Authorities in Gaza said that 23 people were also injured while waiting for bags of flour and aid near the Kuwait Roundabout.
The Ministry of Health in Gaza and its media office said that at least 19 Palestinians were martyred in an Israeli attack targeting civilians who were waiting for aid southeast of Gaza City.
The Gaza government media office said in a statement on Saturday: “The Israeli occupation committed a massacre that claimed the lives of 19 martyrs and injured 23 citizens while thousands of citizens waited for flour and aid to arrive near the Kuwait Roundabout.”
She said that the occupation army and its tanks opened fire with machine guns “at the hungry residents who were waiting for bags of flour and aid in a place far from any danger to the occupation.”
Mahmoud Basal, spokesman for the Gaza Civil Defense Department, said there was “intense shooting at civilians,” and the victims were taken to the nearby Arab National Hospital.
But with Gaza's health care system on the verge of collapse, many were treated outside in the open air.
He added: “There were very serious injuries, some of whom were hit by shrapnel. “The reality is tragic, difficult and challenging.”
Alaa Al-Khudari, a witness at the scene, told Al Jazeera that Israeli forces opened fire on the crowd, resulting in “several deaths” and wounding others as they tried to “eat food” for their children.
Famine looms
Half of Gaza's Palestinians are suffering from “catastrophic” hunger, with famine expected to reach the northern enclave by May unless there is urgent intervention, a UN-backed food assessment warned on Monday.
But the distribution of aid has become increasingly dangerous, and sometimes deadly.
Last Tuesday, 23 Palestinians were martyred, and a number of others were injured, as a result of the Israeli bombing that targeted Palestinians waiting for humanitarian aid in the northern Gaza Strip.
On February 29, Israeli forces opened fire on hundreds of Palestinians as they gathered south of Gaza City waiting to receive humanitarian aid in what is known as the “flour massacre,” killing 118 people and wounding 760 others, according to the Gaza Strip’s Ministry of Health. .
The line of aid trucks detained on the Egyptian side of the border with the Gaza Strip while Palestinians face starvation on the other side is “moral outrage,” United Nations Secretary-General Antonio Guterres said on Saturday during a visit to the Rafah crossing.
Al Jazeera's Tariq Abu Azoum, reporting from Rafah, said the latest shooting is part of a “clear and systematic policy used by Israel over the past few months.”
He said that Israeli forces are imposing restrictions on the delivery of aid to the northern Gaza Strip while also attacking people trying to reach humanitarian aid convoys.
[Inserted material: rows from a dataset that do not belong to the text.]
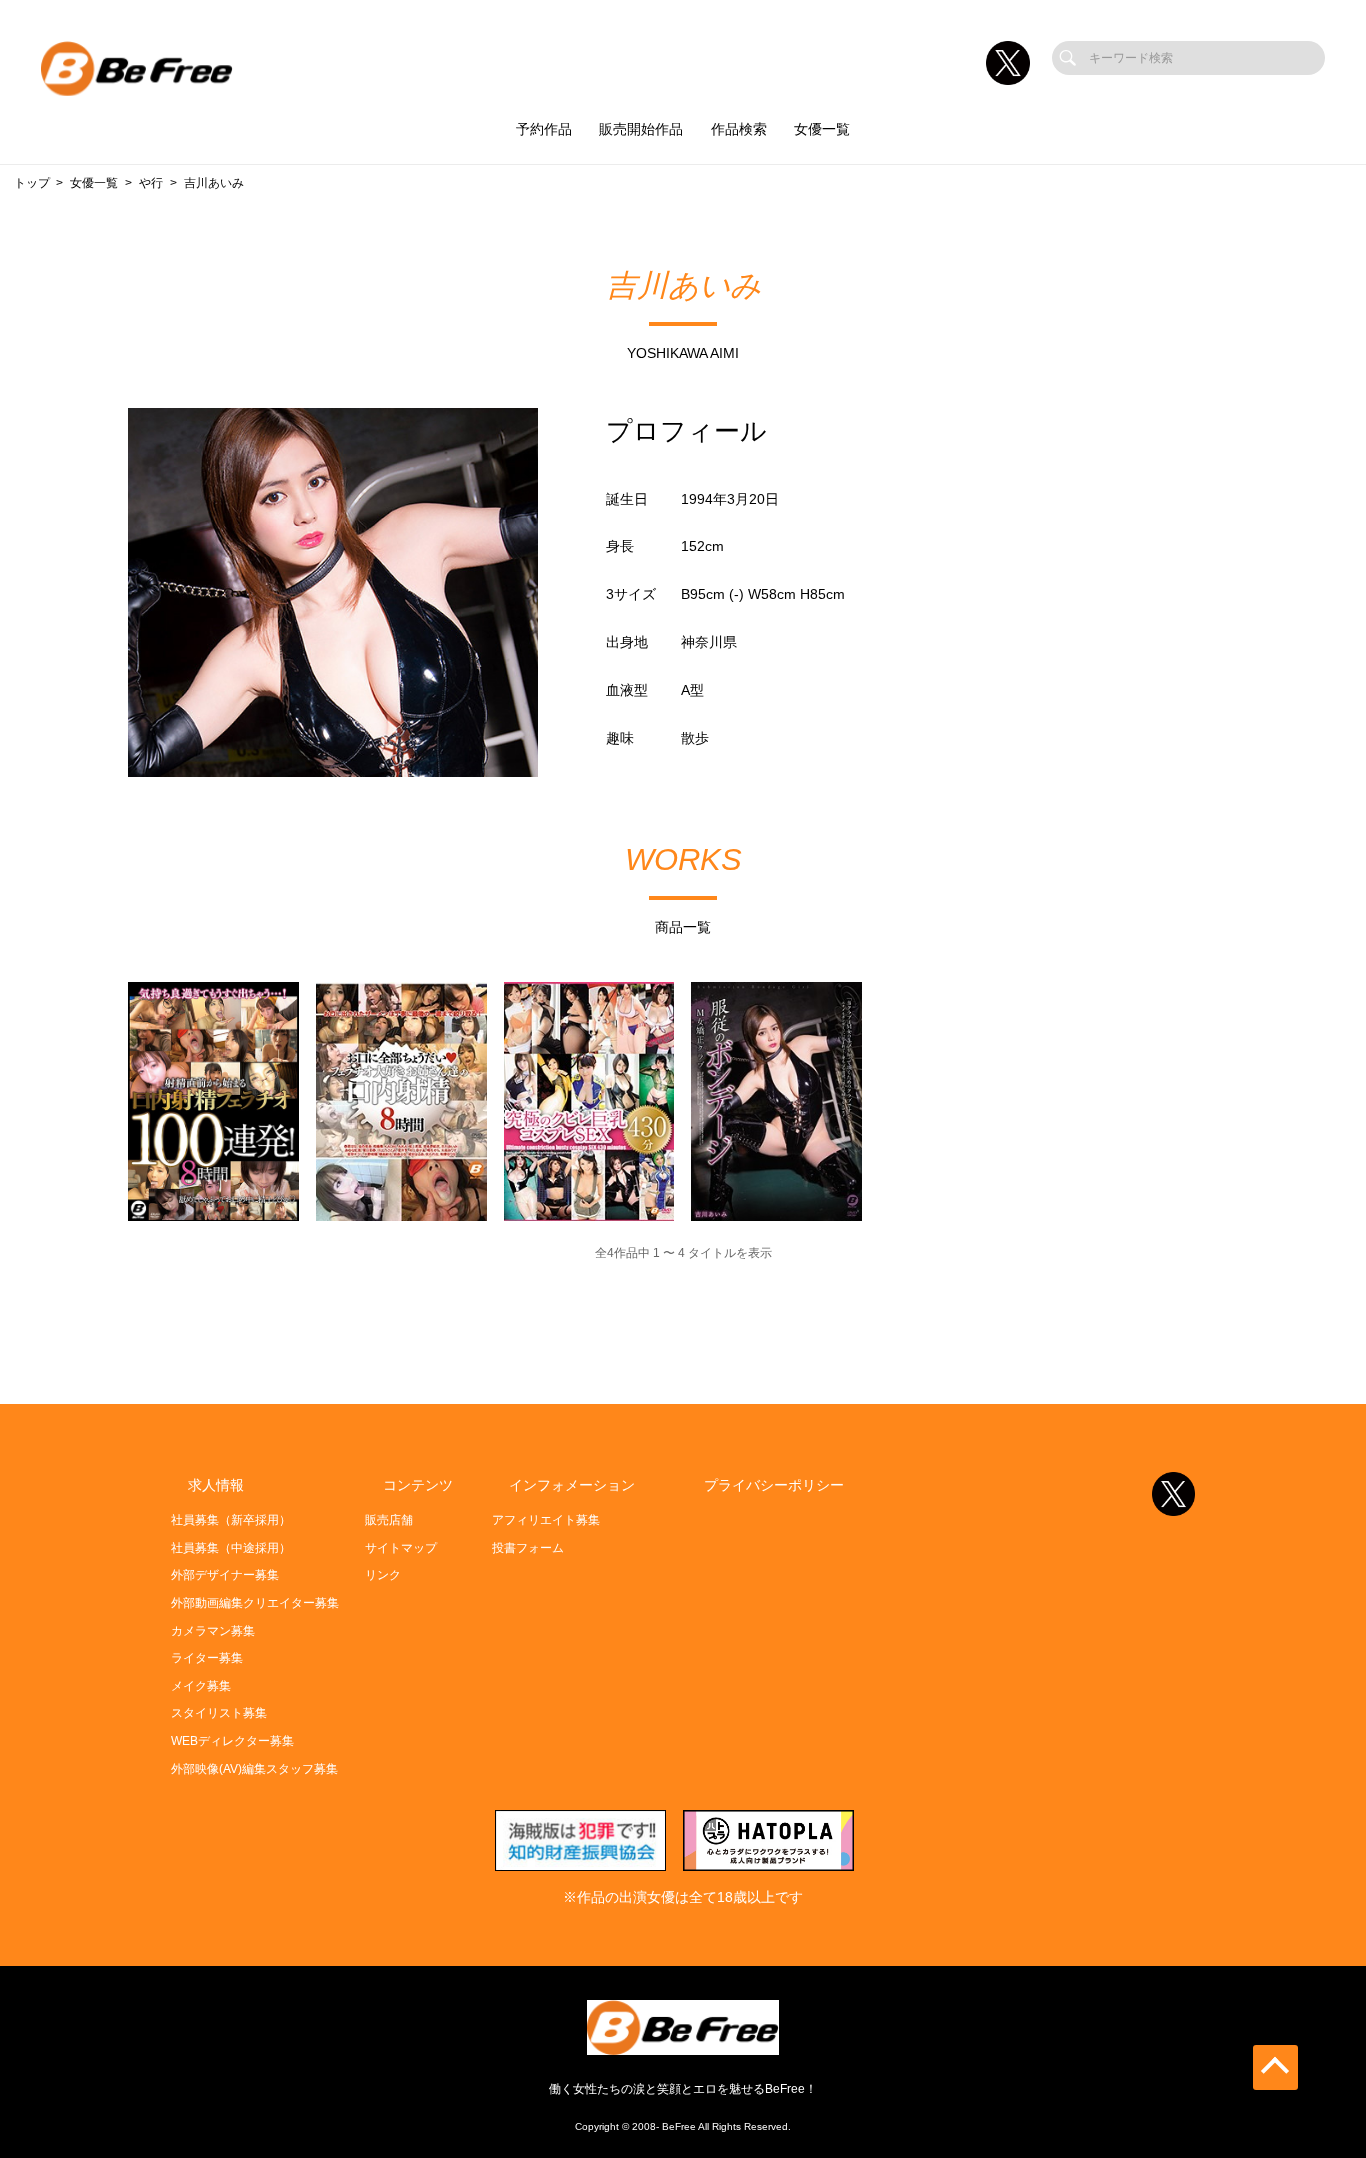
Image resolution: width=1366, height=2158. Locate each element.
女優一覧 (822, 129)
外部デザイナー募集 (225, 1575)
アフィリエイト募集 (546, 1520)
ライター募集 (207, 1658)
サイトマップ (401, 1548)
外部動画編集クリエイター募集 (255, 1603)
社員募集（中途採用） (231, 1548)
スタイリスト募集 (219, 1713)
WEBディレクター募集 (232, 1741)
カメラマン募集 (213, 1631)
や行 (151, 183)
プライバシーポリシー (774, 1485)
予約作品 (544, 129)
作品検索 (739, 129)
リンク (383, 1575)
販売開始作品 (641, 129)
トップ (32, 183)
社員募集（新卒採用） (231, 1520)
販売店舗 (389, 1520)
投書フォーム (528, 1548)
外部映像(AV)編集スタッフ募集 (254, 1769)
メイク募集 (201, 1686)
He said that people in Gaza, despite the risks, are still waiting for convoys because they are “hungry and suffering from drought and want to return to their families with something to break their fast with.”
Reports of shooting 'incorrect': Israel
The Israeli army denied firing at the crowd.
“Reports claim that [Israeli military] An army statement said that the attack on dozens of Gazans in an aid convoy was untrue.
He added: “Initial results concluded that there was no air strike against the convoy, and no incidents were found.” [Israeli] The forces opened fire on people who were targeting the aid convoy.”